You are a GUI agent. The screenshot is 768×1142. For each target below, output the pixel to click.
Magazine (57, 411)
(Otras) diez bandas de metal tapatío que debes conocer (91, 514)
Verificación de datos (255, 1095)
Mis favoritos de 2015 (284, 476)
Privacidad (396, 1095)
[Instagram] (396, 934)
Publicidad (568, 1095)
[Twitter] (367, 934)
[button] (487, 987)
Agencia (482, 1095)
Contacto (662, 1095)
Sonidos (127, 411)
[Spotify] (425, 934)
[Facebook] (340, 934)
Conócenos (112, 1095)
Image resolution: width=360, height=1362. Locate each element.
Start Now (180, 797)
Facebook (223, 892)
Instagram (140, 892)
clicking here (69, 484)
...
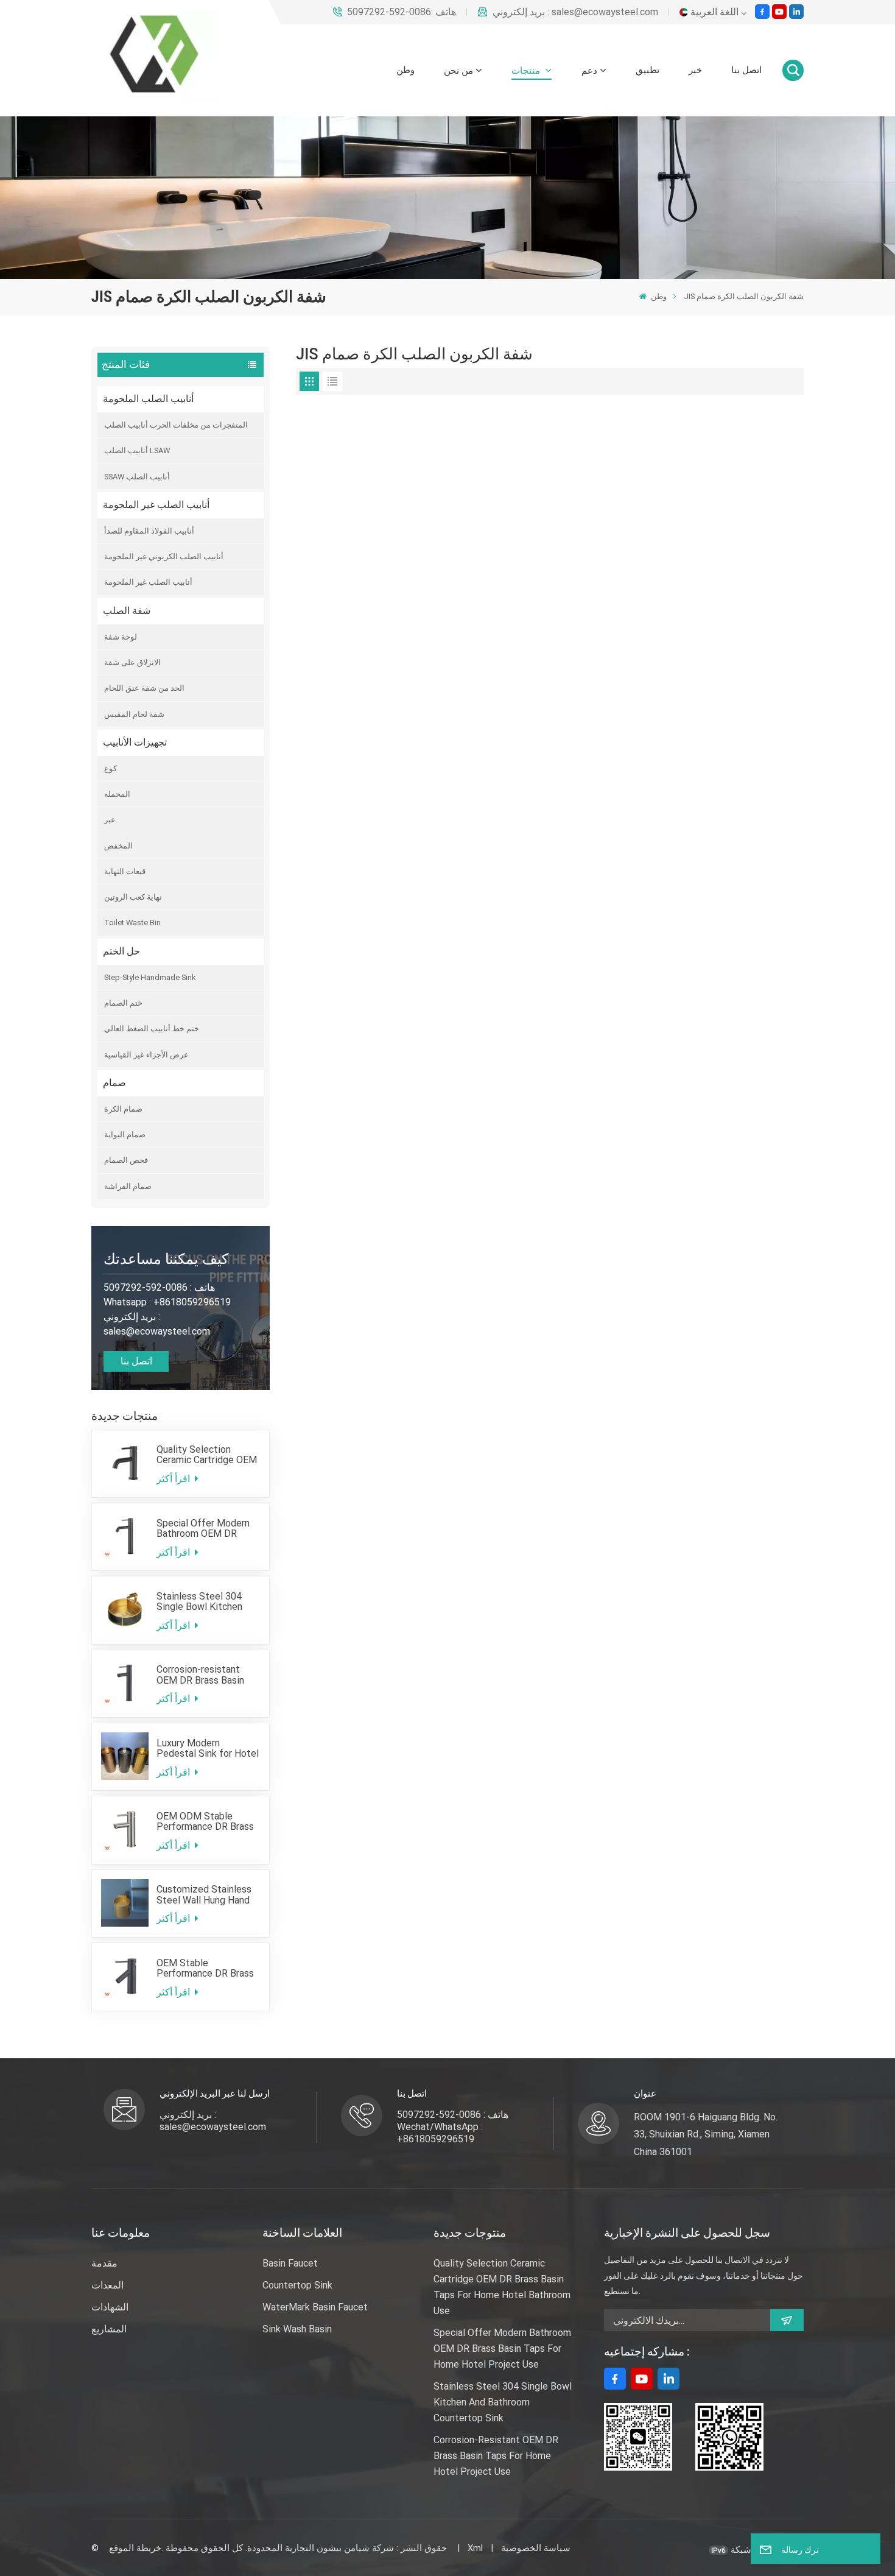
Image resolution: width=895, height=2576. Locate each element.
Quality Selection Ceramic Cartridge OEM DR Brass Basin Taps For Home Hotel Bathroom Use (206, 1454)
* * *
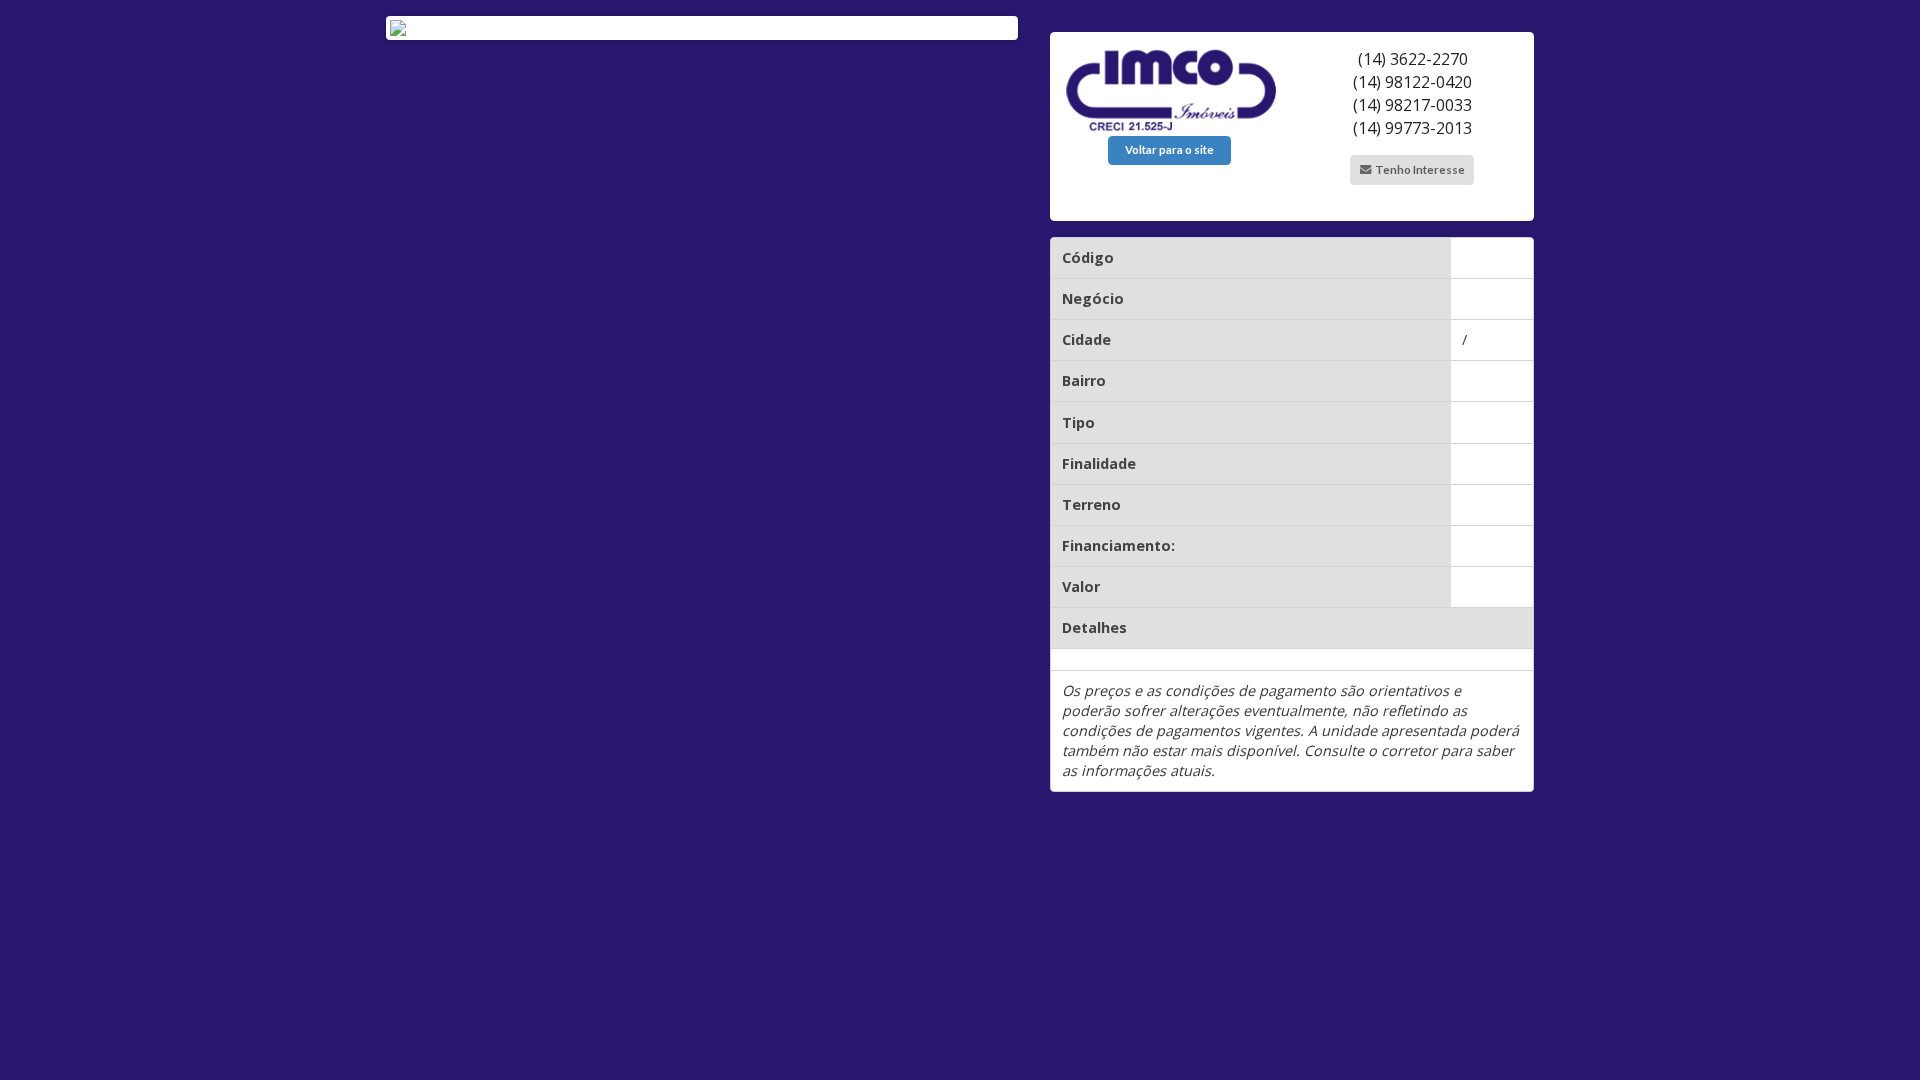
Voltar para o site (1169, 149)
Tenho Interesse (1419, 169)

Work required: Each line of the entries above that contains "height" is to be copied.

Final answer:
Image resolution: width=360, height=1362. Locate each element.
Image resolution: width=895, height=2576. Locate each element.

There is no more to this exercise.